Lay out the items starting at the line containing "Given: Decrease 最长长度 using the down spinner" and ending at the line containing "(x=362, y=1468)" as a Markdown table with columns n and Line, giving each non-blank line its own numbered row.

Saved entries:
--*--
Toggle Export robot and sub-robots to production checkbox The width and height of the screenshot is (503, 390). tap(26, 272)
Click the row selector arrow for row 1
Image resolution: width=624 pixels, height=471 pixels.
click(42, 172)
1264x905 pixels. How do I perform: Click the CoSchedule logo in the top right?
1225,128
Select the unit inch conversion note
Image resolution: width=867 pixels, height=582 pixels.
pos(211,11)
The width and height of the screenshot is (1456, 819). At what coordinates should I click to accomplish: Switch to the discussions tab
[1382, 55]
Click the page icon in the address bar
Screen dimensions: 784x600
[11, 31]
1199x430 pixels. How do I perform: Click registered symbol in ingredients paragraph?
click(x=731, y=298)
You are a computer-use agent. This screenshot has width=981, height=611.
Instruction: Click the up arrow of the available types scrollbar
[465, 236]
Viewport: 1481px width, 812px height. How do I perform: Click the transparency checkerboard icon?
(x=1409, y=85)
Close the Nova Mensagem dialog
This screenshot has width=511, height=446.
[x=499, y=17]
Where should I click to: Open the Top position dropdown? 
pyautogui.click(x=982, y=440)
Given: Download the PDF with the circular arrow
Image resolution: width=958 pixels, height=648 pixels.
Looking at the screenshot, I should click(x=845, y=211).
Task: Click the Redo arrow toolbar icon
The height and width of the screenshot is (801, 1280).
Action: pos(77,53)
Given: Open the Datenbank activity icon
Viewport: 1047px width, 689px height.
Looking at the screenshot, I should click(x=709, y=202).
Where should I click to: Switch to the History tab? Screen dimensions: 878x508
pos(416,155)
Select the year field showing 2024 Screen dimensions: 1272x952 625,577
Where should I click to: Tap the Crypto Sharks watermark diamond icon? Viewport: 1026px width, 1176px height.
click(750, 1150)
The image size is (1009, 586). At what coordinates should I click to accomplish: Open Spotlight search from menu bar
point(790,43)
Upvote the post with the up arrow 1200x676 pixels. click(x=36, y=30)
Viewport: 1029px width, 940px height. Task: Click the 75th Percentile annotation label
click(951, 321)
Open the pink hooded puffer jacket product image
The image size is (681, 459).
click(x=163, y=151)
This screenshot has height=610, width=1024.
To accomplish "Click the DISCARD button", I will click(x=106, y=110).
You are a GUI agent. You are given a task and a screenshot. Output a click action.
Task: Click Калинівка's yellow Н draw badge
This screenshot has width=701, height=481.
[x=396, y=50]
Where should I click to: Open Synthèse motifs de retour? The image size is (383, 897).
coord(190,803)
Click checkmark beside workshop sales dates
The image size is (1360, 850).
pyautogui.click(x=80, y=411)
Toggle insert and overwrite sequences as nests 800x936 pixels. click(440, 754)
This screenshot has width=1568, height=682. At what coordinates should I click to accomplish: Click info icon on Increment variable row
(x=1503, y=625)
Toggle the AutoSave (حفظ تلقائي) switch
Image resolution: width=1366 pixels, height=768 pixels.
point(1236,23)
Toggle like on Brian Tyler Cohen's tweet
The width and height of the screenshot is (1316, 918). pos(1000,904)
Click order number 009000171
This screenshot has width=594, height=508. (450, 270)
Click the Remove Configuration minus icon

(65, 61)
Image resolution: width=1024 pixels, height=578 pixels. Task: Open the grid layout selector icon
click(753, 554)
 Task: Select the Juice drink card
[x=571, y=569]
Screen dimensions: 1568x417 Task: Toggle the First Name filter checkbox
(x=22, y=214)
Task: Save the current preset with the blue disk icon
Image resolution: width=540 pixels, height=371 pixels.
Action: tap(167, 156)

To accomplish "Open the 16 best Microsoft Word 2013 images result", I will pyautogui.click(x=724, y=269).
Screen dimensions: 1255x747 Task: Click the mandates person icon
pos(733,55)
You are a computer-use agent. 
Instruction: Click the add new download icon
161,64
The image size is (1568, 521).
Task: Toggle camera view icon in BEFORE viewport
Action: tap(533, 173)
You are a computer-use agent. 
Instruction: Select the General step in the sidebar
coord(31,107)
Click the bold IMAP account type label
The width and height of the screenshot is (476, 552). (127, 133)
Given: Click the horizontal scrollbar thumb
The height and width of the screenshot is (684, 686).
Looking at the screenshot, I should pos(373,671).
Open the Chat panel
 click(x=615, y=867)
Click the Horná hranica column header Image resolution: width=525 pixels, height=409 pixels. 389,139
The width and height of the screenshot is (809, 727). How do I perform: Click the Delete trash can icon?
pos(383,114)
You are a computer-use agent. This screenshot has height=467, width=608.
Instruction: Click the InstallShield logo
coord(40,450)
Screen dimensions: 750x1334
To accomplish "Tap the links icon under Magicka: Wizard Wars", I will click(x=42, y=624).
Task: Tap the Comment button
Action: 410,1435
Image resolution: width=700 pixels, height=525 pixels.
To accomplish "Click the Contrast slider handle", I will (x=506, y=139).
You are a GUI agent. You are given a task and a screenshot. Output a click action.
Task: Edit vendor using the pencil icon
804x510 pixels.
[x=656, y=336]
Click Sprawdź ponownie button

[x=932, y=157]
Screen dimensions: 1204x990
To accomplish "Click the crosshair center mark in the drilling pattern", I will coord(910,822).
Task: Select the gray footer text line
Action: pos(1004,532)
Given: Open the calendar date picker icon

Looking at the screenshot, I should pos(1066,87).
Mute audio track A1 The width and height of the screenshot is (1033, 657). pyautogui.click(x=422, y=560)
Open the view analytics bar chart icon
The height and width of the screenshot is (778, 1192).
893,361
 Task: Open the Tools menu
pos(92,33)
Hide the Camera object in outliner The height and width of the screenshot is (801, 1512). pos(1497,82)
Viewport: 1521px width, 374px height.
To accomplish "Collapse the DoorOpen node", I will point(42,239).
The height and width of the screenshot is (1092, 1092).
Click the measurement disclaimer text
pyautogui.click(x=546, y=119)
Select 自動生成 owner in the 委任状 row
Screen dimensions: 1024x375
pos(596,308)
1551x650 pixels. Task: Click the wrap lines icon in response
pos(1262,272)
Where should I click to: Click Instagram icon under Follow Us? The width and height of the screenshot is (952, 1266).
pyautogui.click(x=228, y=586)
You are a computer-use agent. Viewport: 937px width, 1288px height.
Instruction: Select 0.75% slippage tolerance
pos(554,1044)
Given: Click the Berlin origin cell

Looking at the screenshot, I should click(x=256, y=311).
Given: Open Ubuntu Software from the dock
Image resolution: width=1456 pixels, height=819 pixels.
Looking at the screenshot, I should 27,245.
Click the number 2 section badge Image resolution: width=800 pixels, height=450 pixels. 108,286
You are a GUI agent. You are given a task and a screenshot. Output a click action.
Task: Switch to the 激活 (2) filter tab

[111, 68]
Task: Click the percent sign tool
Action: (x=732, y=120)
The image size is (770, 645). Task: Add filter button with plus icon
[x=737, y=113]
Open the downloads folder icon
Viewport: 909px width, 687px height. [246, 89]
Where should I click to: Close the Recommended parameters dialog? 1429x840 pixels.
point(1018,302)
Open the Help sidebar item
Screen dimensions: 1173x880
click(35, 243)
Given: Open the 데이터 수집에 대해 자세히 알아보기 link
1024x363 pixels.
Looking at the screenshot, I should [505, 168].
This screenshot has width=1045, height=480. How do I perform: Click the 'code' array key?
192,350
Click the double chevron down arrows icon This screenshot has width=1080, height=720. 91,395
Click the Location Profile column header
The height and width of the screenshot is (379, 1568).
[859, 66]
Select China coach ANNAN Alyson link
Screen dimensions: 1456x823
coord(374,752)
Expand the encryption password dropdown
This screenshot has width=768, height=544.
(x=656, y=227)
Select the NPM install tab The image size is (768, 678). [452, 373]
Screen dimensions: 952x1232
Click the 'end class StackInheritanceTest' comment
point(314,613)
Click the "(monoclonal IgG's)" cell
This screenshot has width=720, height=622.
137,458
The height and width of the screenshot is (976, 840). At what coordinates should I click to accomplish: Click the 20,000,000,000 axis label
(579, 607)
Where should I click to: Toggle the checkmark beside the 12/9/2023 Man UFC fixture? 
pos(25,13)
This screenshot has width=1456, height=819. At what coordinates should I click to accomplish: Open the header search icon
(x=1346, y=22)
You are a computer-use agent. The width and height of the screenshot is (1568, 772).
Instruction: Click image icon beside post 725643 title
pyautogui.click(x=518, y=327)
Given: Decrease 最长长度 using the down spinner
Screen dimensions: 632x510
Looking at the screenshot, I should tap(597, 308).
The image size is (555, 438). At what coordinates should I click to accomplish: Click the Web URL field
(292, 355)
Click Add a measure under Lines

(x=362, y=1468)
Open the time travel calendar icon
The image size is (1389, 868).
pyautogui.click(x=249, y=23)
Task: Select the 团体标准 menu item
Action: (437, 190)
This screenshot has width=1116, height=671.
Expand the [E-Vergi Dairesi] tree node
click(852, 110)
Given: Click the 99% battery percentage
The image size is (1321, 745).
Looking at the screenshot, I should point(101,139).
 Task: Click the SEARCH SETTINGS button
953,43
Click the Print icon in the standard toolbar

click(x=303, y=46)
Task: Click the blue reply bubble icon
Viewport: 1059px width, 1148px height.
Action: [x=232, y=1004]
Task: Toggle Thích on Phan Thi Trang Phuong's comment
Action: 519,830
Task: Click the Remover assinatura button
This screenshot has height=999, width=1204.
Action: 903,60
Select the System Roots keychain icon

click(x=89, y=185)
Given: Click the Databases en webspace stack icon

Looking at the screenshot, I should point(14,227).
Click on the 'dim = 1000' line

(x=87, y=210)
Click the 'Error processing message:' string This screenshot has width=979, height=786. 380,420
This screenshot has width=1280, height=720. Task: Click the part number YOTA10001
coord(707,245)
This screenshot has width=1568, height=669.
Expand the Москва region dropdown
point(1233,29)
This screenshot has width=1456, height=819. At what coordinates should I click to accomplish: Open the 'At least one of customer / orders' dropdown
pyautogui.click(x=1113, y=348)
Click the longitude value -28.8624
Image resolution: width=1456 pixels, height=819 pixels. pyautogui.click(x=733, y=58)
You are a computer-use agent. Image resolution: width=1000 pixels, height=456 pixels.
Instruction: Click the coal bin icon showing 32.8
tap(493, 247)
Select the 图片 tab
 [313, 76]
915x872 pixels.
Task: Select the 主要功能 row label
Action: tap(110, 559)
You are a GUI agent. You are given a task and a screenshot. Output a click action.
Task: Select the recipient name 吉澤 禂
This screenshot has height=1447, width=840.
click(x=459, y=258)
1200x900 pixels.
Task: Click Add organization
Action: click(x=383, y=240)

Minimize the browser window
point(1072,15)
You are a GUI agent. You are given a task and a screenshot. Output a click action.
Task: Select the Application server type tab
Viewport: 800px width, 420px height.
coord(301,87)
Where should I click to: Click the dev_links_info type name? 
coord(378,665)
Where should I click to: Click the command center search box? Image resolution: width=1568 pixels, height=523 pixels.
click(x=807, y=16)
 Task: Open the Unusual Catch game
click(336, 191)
--*--
SOLUTION FOR THIS EXERCISE:
| n | Line |
|---|---|
| 1 | Given: Decrease 最长长度 using the down spinner |
| 2 | Screen dimensions: 632x510 |
| 3 | Looking at the screenshot, I should tap(597, 308). |
| 4 | The image size is (555, 438). At what coordinates should I click to accomplish: Click the Web URL field |
| 5 | (292, 355) |
| 6 | Click Add a measure under Lines |
| 7 | (x=362, y=1468) |